For all the cheek Spectre gives you, as soon as it turns to the plot, it immediately becomes broadly no-nonsense and jumbled. If you meshed all the Mission: Impossible plots into the newer Fast & Furious storylines, you’d have an approximation of why following along with Spectre’s plot is pointless. Andrew Scott rehashes his Moriarty performance from BBC’s Sherlock into the head of the merger between Britain’s intelligence forces. Pompousness is a good look for Scott, but his monologuing gets old quickly, especially when we know we’re not watching the secret agent do something much, much cooler.

The final third of the film, as soon as they disembark from the aforementioned train, becomes a fan-made Austin Powers parody. For all the self-seriousness of the surveillance politicking, its culmination feebly echoes the dangerous utilitarianism of Watchmen and our own NSA. The superficial commentary can be boiled down to the opposing sides of the argument: invasion of privacy vs. preemptive prevention.
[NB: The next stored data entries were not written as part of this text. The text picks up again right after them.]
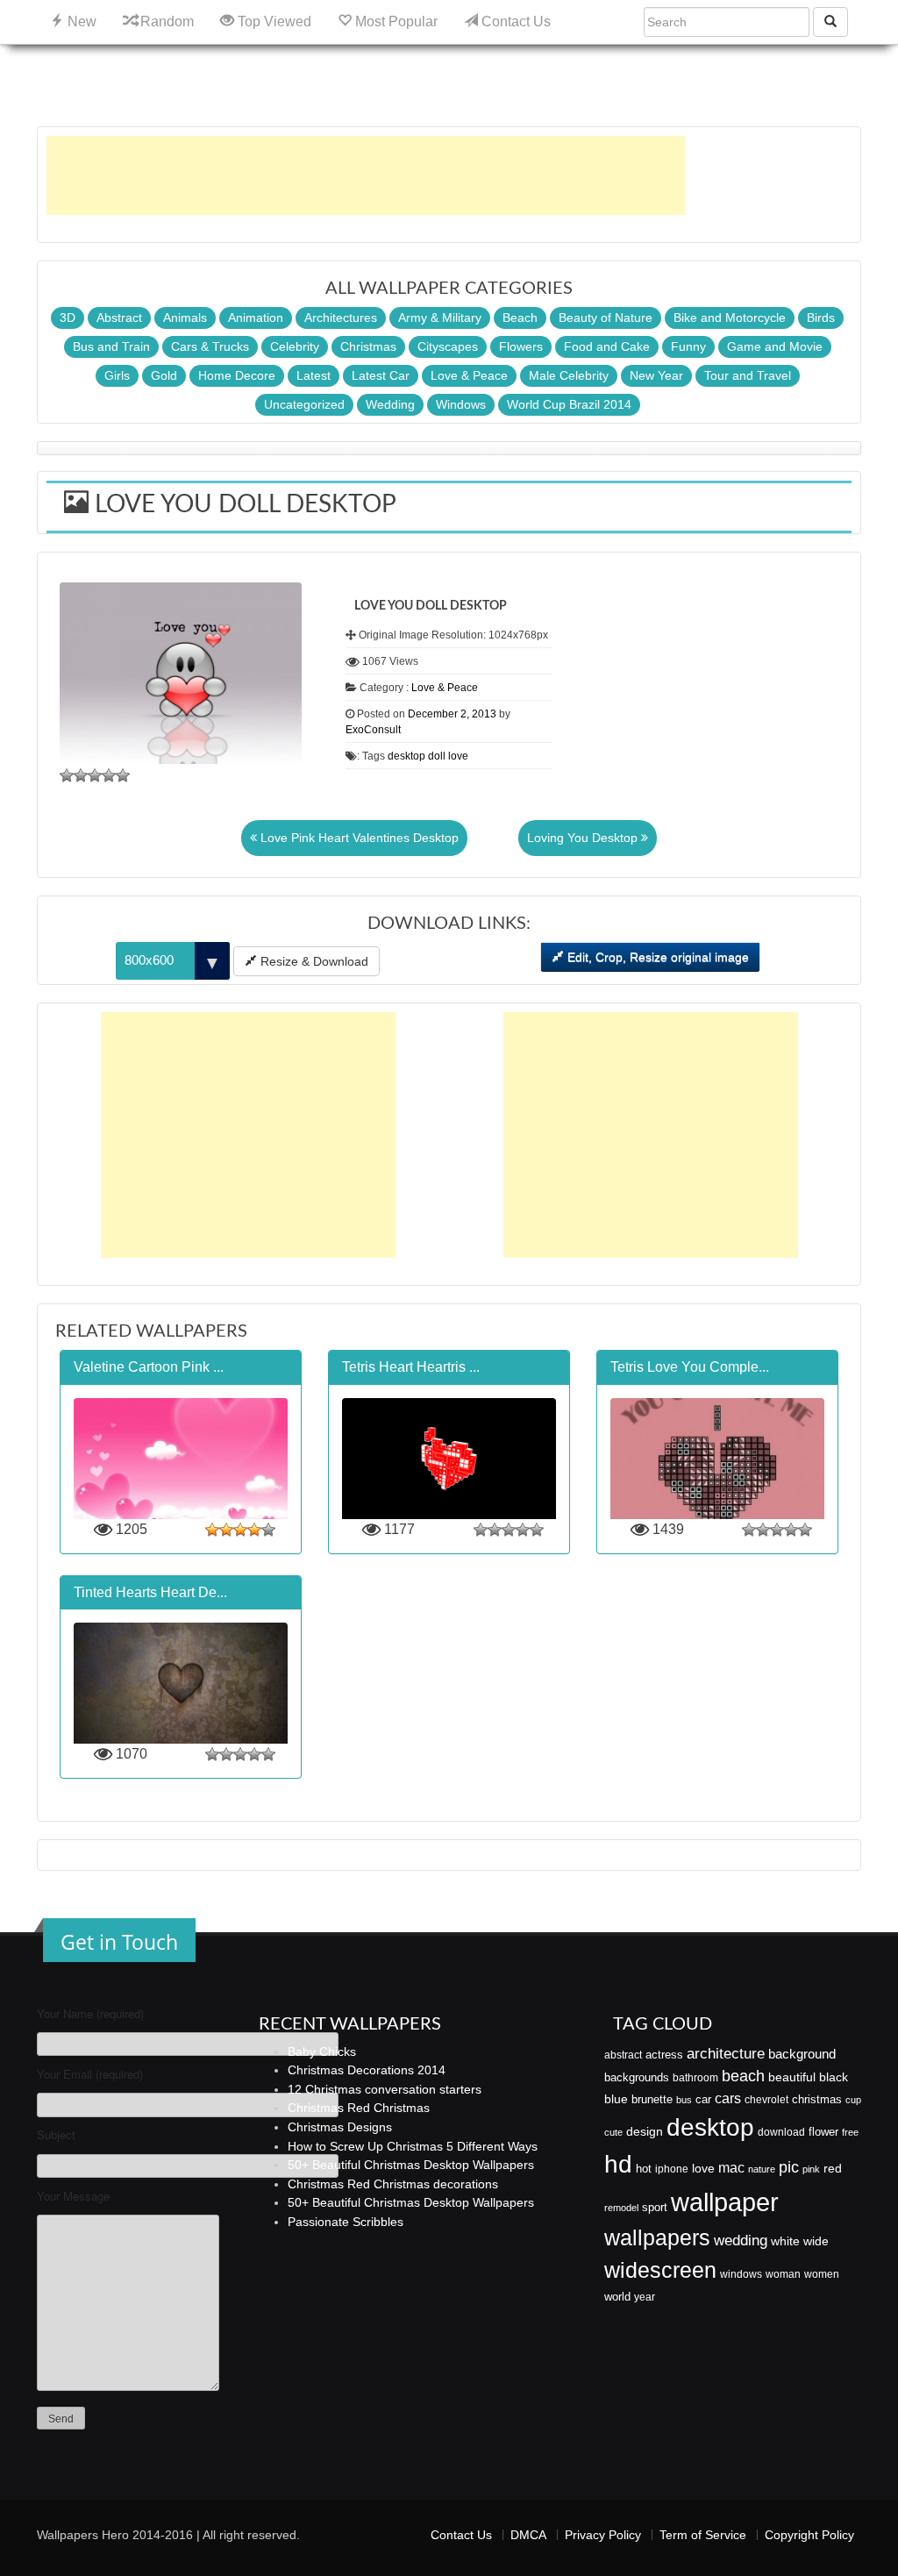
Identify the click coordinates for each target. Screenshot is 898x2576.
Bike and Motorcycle (730, 317)
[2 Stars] (81, 775)
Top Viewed (272, 21)
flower (823, 2131)
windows (741, 2274)
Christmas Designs (340, 2127)
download (781, 2132)
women (821, 2274)
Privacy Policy (603, 2535)
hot (644, 2168)
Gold (164, 375)
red (832, 2168)
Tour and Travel (747, 375)
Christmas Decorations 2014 (366, 2070)
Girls (117, 375)
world (617, 2296)
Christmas (368, 346)
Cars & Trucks (210, 346)
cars (728, 2098)
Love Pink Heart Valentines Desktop (358, 838)
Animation (255, 317)
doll (436, 756)
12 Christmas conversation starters (384, 2089)
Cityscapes (447, 346)
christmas (817, 2099)
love (458, 756)
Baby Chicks (322, 2051)
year (644, 2297)
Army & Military (439, 317)
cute (613, 2132)
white (785, 2241)
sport (654, 2207)
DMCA (528, 2535)
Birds (821, 317)
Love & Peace (469, 375)
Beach (520, 317)
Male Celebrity (569, 375)
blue (616, 2099)
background (802, 2054)
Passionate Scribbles (345, 2222)
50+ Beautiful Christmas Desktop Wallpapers (411, 2165)
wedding (740, 2240)
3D (67, 317)
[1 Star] (67, 775)
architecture (726, 2053)
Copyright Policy (809, 2535)
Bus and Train (111, 346)
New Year (656, 375)
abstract (623, 2055)
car (703, 2099)
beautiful (792, 2077)
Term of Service (702, 2535)
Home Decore (236, 375)
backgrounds (636, 2078)
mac (731, 2167)
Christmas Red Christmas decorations (393, 2184)
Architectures (340, 317)
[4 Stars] (109, 775)
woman (783, 2274)
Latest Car (381, 375)
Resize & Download (312, 961)
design (644, 2131)
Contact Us (514, 21)
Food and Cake (607, 346)
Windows (461, 404)
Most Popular (395, 21)
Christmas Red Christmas (359, 2108)
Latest (313, 375)
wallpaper (725, 2201)
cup (853, 2099)
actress (664, 2054)
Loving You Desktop (584, 838)
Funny (688, 346)
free (850, 2132)
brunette (652, 2099)
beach (743, 2076)
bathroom (695, 2078)
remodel (621, 2207)
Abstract (119, 317)
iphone (671, 2169)
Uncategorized (304, 404)
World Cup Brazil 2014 (569, 404)
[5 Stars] (123, 775)
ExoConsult (373, 730)
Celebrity (294, 346)
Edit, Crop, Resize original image (656, 957)
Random (165, 21)
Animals (185, 317)
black (833, 2077)
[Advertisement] (365, 175)
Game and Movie (775, 346)
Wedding (390, 404)
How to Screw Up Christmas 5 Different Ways (413, 2146)
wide (816, 2241)
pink (811, 2169)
That’s as far as we get. But juxtaposed with Christoph Waltz’s maniacal performance as the main villain, the limply relevant plot surrounding and supposedly supporting his character feels completely insufficient. Not to mention his beef towards Bond seems totally foreign to the generically convoluted logic of the rest of the plot. We go from point A to point B and suddenly Waltz has tied us to some railroad tracks, twirling his mustache and cackling.

The romantic developments inside Waltz’s evil lair come fast and unmotivated, finishing with a literally handheld escape that looks as goofy as Mike Myers in a frilly shirt stopping to pick off a few henchmen with a pistol as the building explodes around him.
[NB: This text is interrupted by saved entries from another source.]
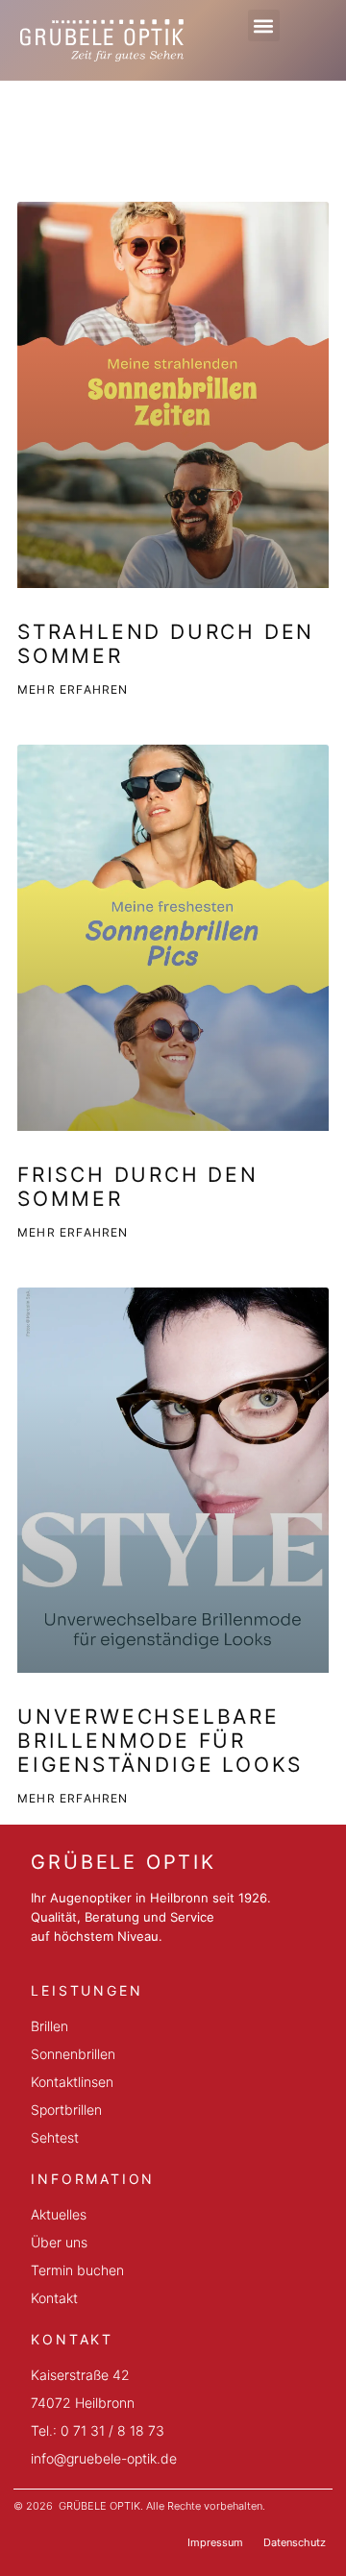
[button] (264, 25)
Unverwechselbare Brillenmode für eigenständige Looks (160, 1741)
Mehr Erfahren (73, 689)
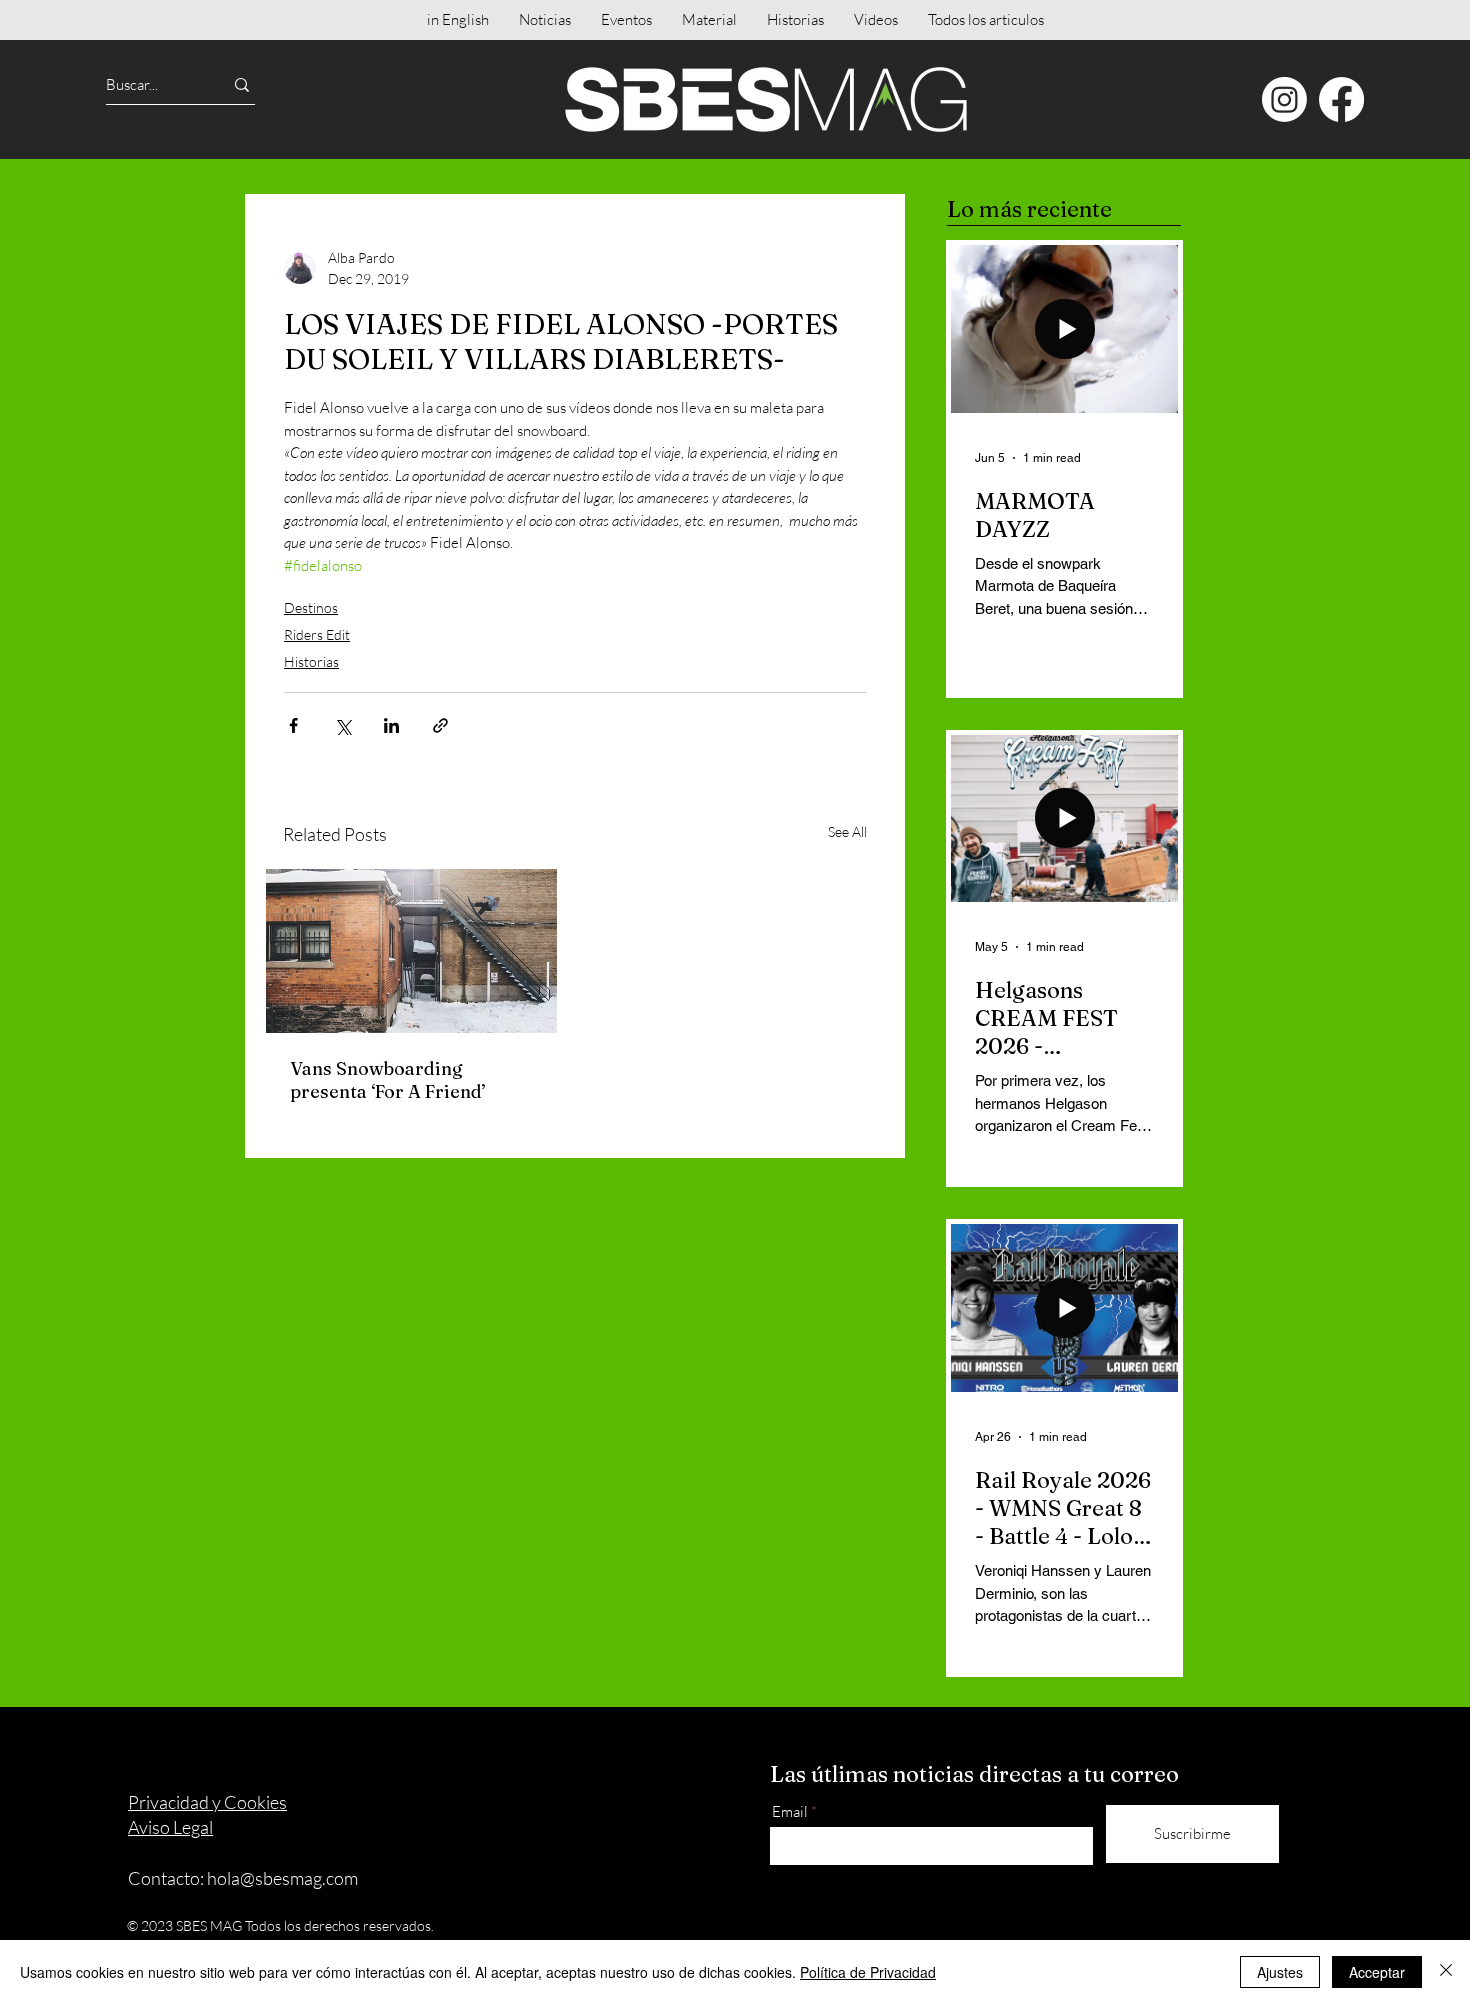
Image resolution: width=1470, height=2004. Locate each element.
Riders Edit (317, 634)
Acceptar (1377, 1972)
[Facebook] (1341, 99)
After those zany theatrics, the main plot must be resolved in the lamest, easiest, least dramatic way possible. Bond runs through an on-the-nose metaphor for aging while M and the rest of the crew hack a computer. Yes, this is basically the same final act as Furious 7. And yes, Furious 7 does it much, much better. Which is saying something.
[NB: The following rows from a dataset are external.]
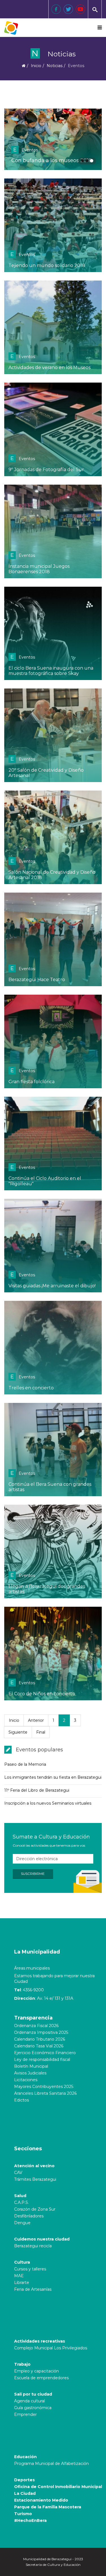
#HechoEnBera (30, 2520)
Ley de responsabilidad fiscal (42, 2059)
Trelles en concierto (31, 1387)
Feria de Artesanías (32, 2289)
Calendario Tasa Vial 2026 (38, 2046)
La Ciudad (25, 2493)
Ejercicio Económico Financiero (45, 2052)
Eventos (25, 150)
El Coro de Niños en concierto (41, 1693)
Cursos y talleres (30, 2269)
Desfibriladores (29, 2216)
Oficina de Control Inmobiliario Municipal (58, 2486)
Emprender (25, 2414)
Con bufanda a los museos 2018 (51, 160)
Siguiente (17, 1732)
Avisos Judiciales (30, 2073)
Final (40, 1732)
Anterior (36, 1720)
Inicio (36, 65)
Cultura (22, 2262)
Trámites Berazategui (35, 2179)
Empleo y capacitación (36, 2371)
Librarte (21, 2282)
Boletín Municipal (31, 2066)
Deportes (24, 2479)
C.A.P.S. (21, 2202)
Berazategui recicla (33, 2245)
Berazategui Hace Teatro (36, 979)
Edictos (21, 2100)
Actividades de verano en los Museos (49, 367)
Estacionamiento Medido (41, 2500)
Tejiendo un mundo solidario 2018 (46, 265)
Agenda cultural (29, 2400)
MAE (19, 2275)
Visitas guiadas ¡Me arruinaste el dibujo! (52, 1285)
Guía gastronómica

I walked out of Spectre thinking one thing: I should buy a black turtleneck. When you walk out of a James Bond movie thinking that, you know it’s done something right. For as much as this movie tries to make being a professional killer seem like a painful, distancing, lonesome profession, Spectre and Daniel Craig succeed in bringing Bond back to basics. And that means it nurses your inclination to covet. Not necessarily the gadgets or the cars or the ability to take a life, but the confidence that goes along with them – or walking away from them.

Martinis shaken, widows of your enemies seduced, supervisors cheekily chastised, and girls gotten, Craig’s Bond reaches peak 007 in his own unique way. From brutal, brooding warrior to a man hiding passion behind a blank facade. Bond movies are never about the plot, they’re about the Bond. Spectre finally sees its star join the ranks of classic 007s by spitting in the face of the series’s misanthropy and misogyny with the emotional indemnity of a romantic hero.

Spectre sets you up with the conventional coolness of James Bond, complete with a fanatic’s plethora of homages, only so you have a reference for exactly how much Bond is willing to sacrifice for love. For all the chases and fights, Bond really just has some romantic and psycho-sexual issues to work through, and the best thing about Spectre is that it allows this Bond to unfold before us in the context of a conventional action movie.

Even if it’s not perfect, the fact that the ride we go on with this Bond is almost as cheeky and self-assured as its star is consolation enough.